EXERCISE SET
A – In the court opinion below, under what statute did the district court dismiss the complaint as frivolous?
B – Carry on the court opinion below, starting after its last sentence.

TEXT UNDER STUDY
Before TACHA, BRORBY and EBEL, Circuit Judges.


BRORBY, Circuit Judge.

After examining the briefs and the appellate record, this three-judge panel has determined unanimously that oral argument would not be of material assistance in the determination of this appeal. See Fed. R. App. P. 34(a); 10th Cir.R. 34.1.9. The cause is therefore ordered submitted without oral argument.

Mr. Porter, a state inmate and pro se litigant, commenced this action requesting a declaration that the Oklahoma Prison Overcrowding Emergency Powers Act (Okla.Stat. tit. 57, Secs. 570-576 (West 1991)) is unconstitutional. The district court concluded Mr. Porter's complaint was frivolous and dismissed it pursuant to 28 U.S.C. § 1915(d).

Mr. Porter appeals this decision. We are not persuaded by Mr. Porter's brief.

As we cannot improve upon the cogent reasoning utilized in the district court, we AFFIRM the judgment of the district court for substantially the same reasons set forth in the magistrate judge's Report and Recommendation dated June 20, 1994, a copy thereof being attached. The mandate shall issue forthwith.




James Porter, Plaintiff,


Governor Walters, ex rel. State of Oklahoma, et al., Defendants.


June 20, 1994.


Plaintiff, an Oklahoma inmate, has been permitted to file in forma pauperis this civil rights action pursuant to 42 U.S.C. § 1983. The form Complaint seeks equitable relief in the form of a declaratory judgment, naming both Oklahoma Governor David Walters and Oklahoma Department of Corrections Director Larry Fields as Defendants. The matter has been referred to the undersigned for initial proceedings consistent with 28 U.S.C. § 636(b) (1) (B). For the reasons stated herein, it is recommended that the Complaint be dismissed upon filing pursuant to 28 U.S.C. § 1915(d).

The in forma pauperis statute, 28 U.S.C. § 1915(d), contemplates preliminary consideration prior to invoking the process of the court to determine whether the complaint is frivolous, improper, or obviously without merit. Phillips v. Carey, 638 F.2d 207, 209 (10th Cir.), cert. denied, 450 U.S. 985 (1981). A complaint is frivolous if it lacks an arguable basis in law or in fact. Neitzke v. Williams, 490 U.S. 319, 325 (1989). A claim may be dismissed as factually frivolous if the facts alleged are "clearly baseless," including allegations that are "fanciful," "fantastic," or "delusional." Id. at 325, 327, 328. " [A] finding of factual frivolousness is appropriate when the facts alleged rise to the level of the irrational or the wholly incredible, whether or not there are judicially noticeable facts available to contradict them." Denton v. Hernandez, 112 S. Ct. 1728, 1733 (1992). A complaint is legally frivolous if it is based on an "indisputably meritless legal theory" such as an "infringement of a legal interest which clearly does not exist." Neitzke v. Williams, 490 U.S. at 327.

DATA RECORDS
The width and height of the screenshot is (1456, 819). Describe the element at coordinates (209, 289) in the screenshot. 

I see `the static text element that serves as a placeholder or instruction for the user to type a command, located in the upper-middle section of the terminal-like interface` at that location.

==

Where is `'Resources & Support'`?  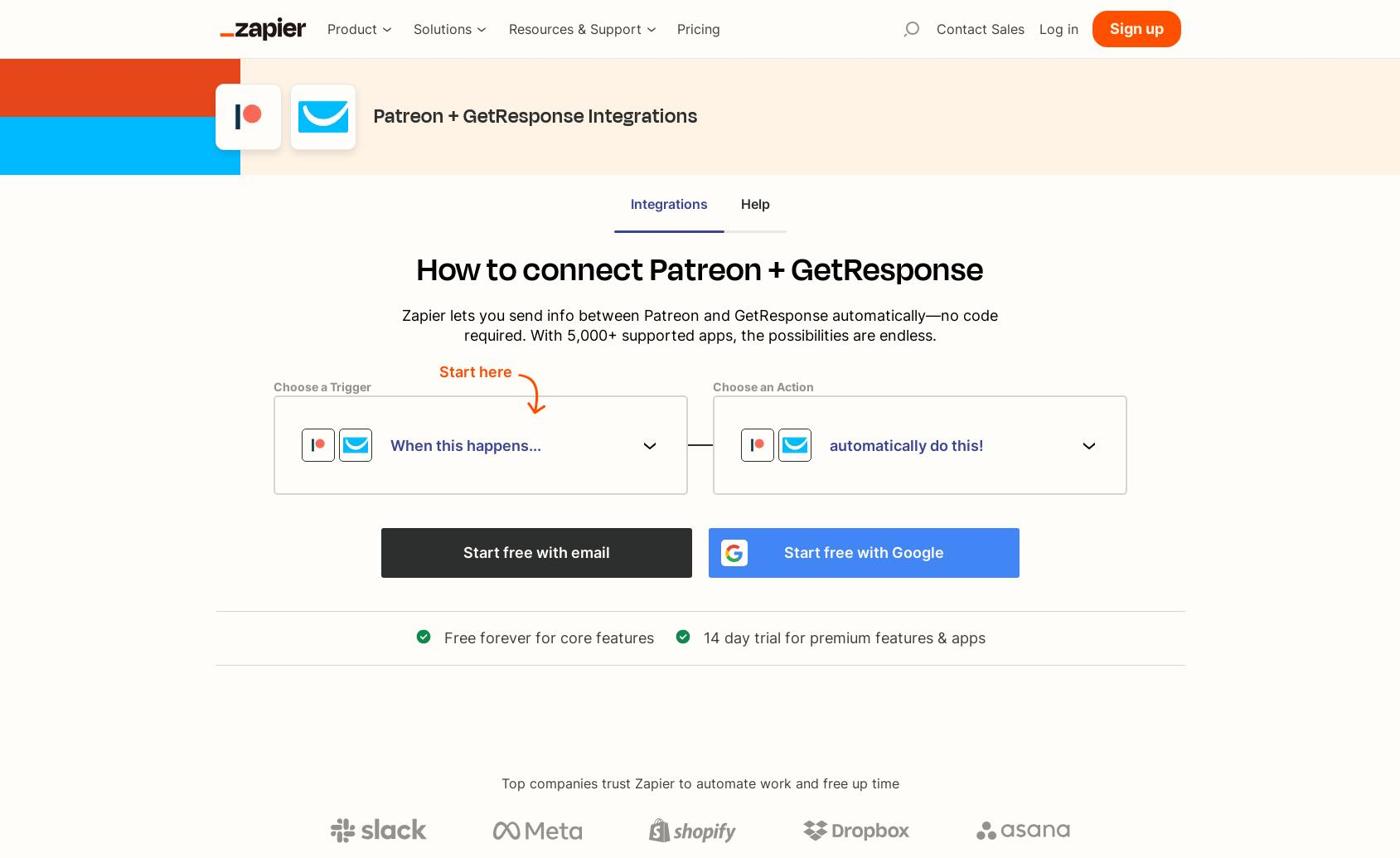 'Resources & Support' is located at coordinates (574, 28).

REPLIES
A – 28 U.S.C. § 1915(d)

B –
Plaintiff's claim for declaratory relief is based on a meritless legal theory, and Plaintiff cannot make a rational legal argument in support of his cause of action. The Complaint purports to state a claim of denial of due process and equal protection as well as a violation of the Eighth Amendment's prohibition of cruel and unusual punishment. Construing the pro se form Complaint broadly, Plaintiff alleges that the exercise of prosecutorial discretion renders the Oklahoma Prison Overcrowding Emergency Powers Act, Okla.Stat., tit 57, Secs. 570-576 (West 1991) (the "Act") unconstitutional because prosecutors are "selectively picking" those offenders who will or will not benefit from the Act.

Plaintiff's form Complaint and supporting brief are fraught with conjecture and speculation but are bereft of facts showing Plaintiff has encountered a "distinct and palpable" injury that would provide sufficient standing for this lawsuit. Warth v. Seldin, 422 U.S. 490, 501 (1975). See City of Los Angeles v. Lyons, 461 U.S. 95, 101-102 (1983) (injury must be real, not abstract, to give standing to sue). See also Cotner v. Hopkins, 795 F.2d 900, 902 (10th Cir. 1986) (in civil rights action, plaintiff must assert his or her own constitutional rights). Plaintiff alleges that some inmates are being denied the opportunity to earn emergency time, or "CAP," credits to hasten their release from prison and that in general some inmates are being subjected to overcrowded prison conditions for a longer period of time because they are ineligible to receive "CAP" credits. Plaintiff has failed to allege violations of his personal constitutional rights. Although it is conceivable that Plaintiff could amend his Complaint to allege that he is denied the benefit of receiving "CAP" credits, the following findings clearly show that Plaintiff's cause of action is frivolous and, therefore, subject to dismissal under Sec. 1915(d). Thus, the issue of whether Plaintiff is entitled to leave to amend the Complaint need not be reached.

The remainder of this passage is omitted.